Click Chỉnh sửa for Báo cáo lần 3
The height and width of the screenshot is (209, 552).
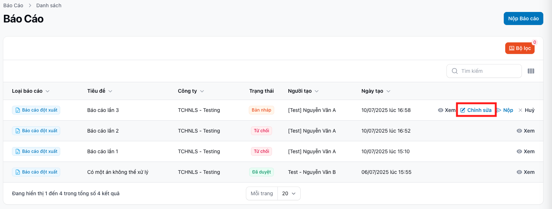pos(476,110)
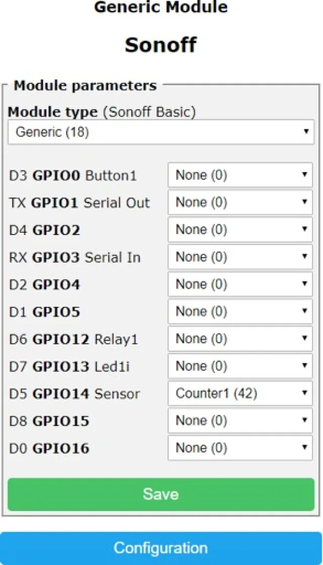Go back to the Configuration menu

(160, 548)
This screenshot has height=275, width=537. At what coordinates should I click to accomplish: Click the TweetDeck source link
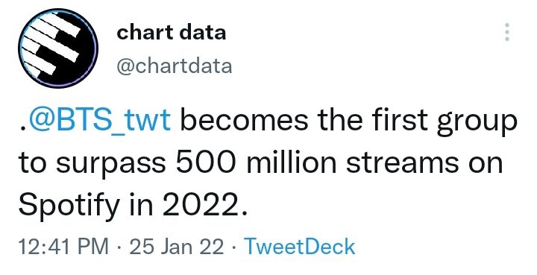(299, 247)
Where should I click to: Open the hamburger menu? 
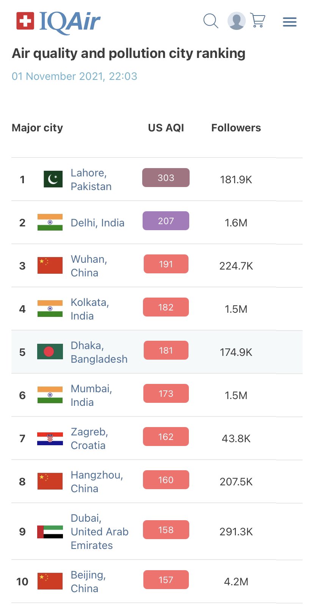click(290, 22)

#####

ABOUT THIS TASK
A word-for-word copy of every entry, with the pictures left out, is the required answer.

SOLVED EXERCISE
Click Chỉnh sửa for Báo cáo lần 3
The height and width of the screenshot is (209, 552).
pos(476,110)
Go back to the Configuration menu

(160, 548)
This screenshot has height=275, width=537. At what coordinates should I click to accomplish: Click the TweetDeck source link
(299, 247)
Where should I click to: Open the hamburger menu? 
click(290, 22)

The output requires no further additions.